2. The method for evaluating the new energy bearing capacity of the power system in consideration of peak shaving frequency modulation requirements according to claim 1, wherein:
in step a, the peak regulation response constraint model of the power system is as follows:
in the above formula, the first and second carbon atoms are,、、respectively being thermal power generating unitsiIn thattThe running cost, the oil charging cost and the additional environmental cost at any moment,、respectively being thermal power generating unitsiIn thattThe coal consumption cost and the service life loss cost of the unit running state are constantly considered,for thermal power generating unitsiIn thattThe cost of the coal consumption at the moment,、separate thermal power generating unitiThe lower limit and the upper limit of the coal consumption cost,for thermal power generating unitsiIn thattThe running state of the time 0-1 variable,in the form of a very large number of,、、respectively being thermal power generating unitsiIn thattThe time is in the 0-1 variable of the conventional peak regulation stage, the oil-throwing-free deep peak regulation stage and the oil-throwing deep peak regulation stage,、respectively being thermal power generating unitsiIn thattThe cost of life loss at the moment and its upper limit,for generating setsiAnd considering the lower limit of the life loss cost of the unit running state.

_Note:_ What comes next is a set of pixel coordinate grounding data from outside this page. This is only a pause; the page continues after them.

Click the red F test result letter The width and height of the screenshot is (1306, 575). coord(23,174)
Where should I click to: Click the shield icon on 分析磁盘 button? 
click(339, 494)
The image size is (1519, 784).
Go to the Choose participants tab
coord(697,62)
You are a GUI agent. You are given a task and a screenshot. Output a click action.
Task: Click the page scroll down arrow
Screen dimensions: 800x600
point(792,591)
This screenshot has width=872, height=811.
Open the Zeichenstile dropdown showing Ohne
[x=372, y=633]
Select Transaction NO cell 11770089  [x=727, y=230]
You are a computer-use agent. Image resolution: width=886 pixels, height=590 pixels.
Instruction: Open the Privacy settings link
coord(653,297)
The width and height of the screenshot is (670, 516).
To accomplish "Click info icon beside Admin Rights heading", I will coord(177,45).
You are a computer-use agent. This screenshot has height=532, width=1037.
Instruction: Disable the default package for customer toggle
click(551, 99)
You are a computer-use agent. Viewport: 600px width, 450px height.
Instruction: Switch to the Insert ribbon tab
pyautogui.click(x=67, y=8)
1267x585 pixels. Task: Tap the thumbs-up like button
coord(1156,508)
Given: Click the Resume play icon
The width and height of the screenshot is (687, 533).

3. The method for evaluating the new energy bearing capacity of the power system in consideration of the peak shaving frequency modulation requirement according to claim 1 or 2, wherein:
in the step A, the power system frequency modulation response constraint model comprises frequency change rate constraint, frequency lowest point constraint and quasi-steady-state frequency constraint;
the rate of change of frequency constraint is:
in the above formula, the first and second carbon atoms are,、respectively the rate of change of the frequency and its maximum,to be the initial rate of frequency change at which power deficit occurs,in order to be a deviation of the frequency of the system,in order to be in a power shortage,in order to be the reference frequency of the system,is the constant of inertia of the system and,is a reference value of the system capacity,the number of the generator sets is the same as the number of the generator sets,、for generating setsiThe inertia constant of the converter, the maximum active power output,for generating setsiIn thattThe running state at the moment is a variable 0-1;
the frequency nadir constraint is:
in the above formula, the first and second carbon atoms are,、、respectively the lowest point when the frequency shift occurs in the system, the lower limit and the upper limit of the frequency shift allowed by the system,、are respectively a generator setiIn thattThe upward and downward spare capacities required to be reserved at the moment,for generating setsiThe maximum speed governor ramp rate of (a),is a dead zone of a speed regulator of the generator set;
the quasi-steady state frequency constraint is:
in the above-mentioned formula, the compound has the following structure,、respectively, the quasi-steady-state frequency deviation and the maximum value thereof,Kthe power is adjusted for the unit of the system,、are respectively a generator setiThe unit regulating power per unit value, the load frequency regulating effect coefficient per unit value,for generating setsiThe power rating of (a) is determined,for electric power systemstTotal load of the session.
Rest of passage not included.